ミッドウェー本島攻略作戦はゆるぎないものとなった。だが、ここにきて葵が一つ作戦の修正を求めてきた。その理由は、偵察機によるミッドウェー本島並びに度重なる潜水艦隊による偵察の結果、ミッドウェー本島近海に有力な機動艦隊の存在が確認されたことによる。陣容からこれは先日ヤマトを空襲した敵の機動艦隊であることが確認された。ヤマト側はこれを第一機動艦隊と呼称。軍令部はまずこの機動艦隊を撃滅してヤマト本土の安全を確立させ、しかる後にミッドウェー本島攻略をする方針を取った。これにはだいぶ艦娘や軍令部参謀あたりから異論があったが、艦娘を交えた投票の結果、僅差でこの方針がとられることとなる。

「・・・いよいよミッドウェー本島攻略作戦が発動されるわ。」

梨羽 葵は主だった艦娘を会議室に招集していた。普段であれば長門が会議を主催し、概要を説明するのだが、今回の作戦は軍令部肝いりということで、葵が仕切ることとなったのだ。だが、それは前世の帝国海軍の総旗艦が時空を超えて次世代艦娘たちと相対し指揮を執るという光景でもあった。

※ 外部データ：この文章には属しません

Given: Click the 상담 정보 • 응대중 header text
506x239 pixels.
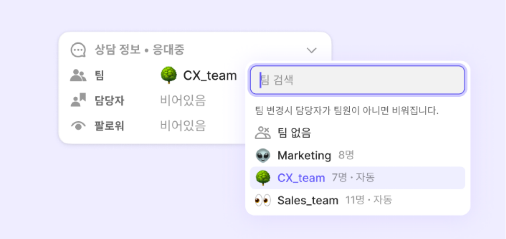Looking at the screenshot, I should [139, 50].
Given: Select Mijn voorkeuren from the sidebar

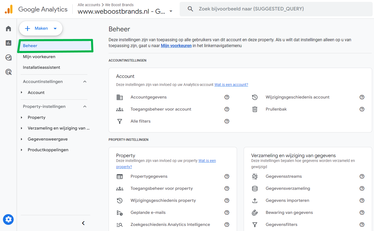Looking at the screenshot, I should [x=39, y=56].
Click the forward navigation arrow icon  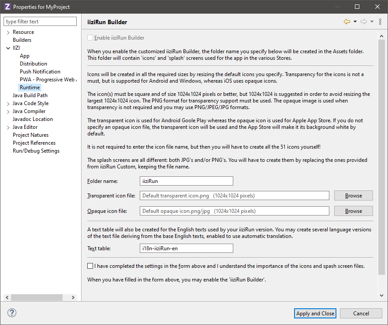point(364,22)
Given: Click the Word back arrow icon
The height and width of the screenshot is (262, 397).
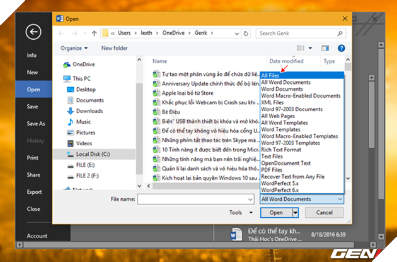Looking at the screenshot, I should pyautogui.click(x=33, y=32).
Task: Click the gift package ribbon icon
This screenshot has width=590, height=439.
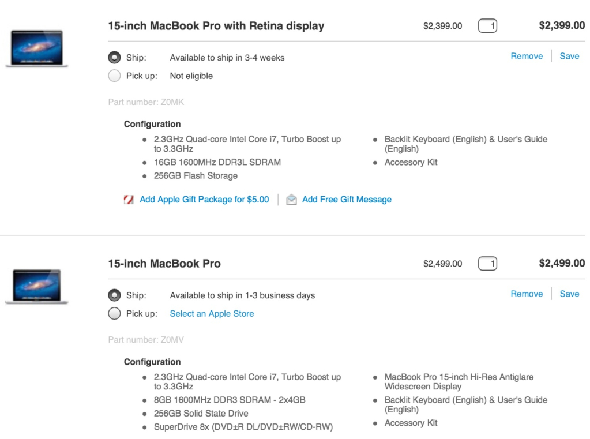Action: click(x=129, y=200)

「この戦いでは、前回私たちを苦しめた敵の第一機動艦隊が間違いなく出てくるはず。偵察機からの報告ではその陣容は本島に展開する艦隊に劣らないわ。しかもその機動性は私たちと同じくらいなの。したがって、これをまず撃破しなくては、ミッドウェー本島に肉薄できない。赤城、申し訳ないわね。ここにきての作戦転換で。」

呼ばれた赤城は目に力を込めて葵を見返した。

「いいえ。敵の第一機動艦隊を撃破しなくてはヤマトを防衛できないというのであれば、私たちは前進してこれを撃滅するべきです。」

「ありがとう。」

葵はふっと柔らかな表情になったが、すぐに顔を引き締めた。

「大淀。作戦概要の説明を。」

大淀は椅子をゴトッと鳴らして立ち上がり、ディスプレイを展開させて海域を映し出した。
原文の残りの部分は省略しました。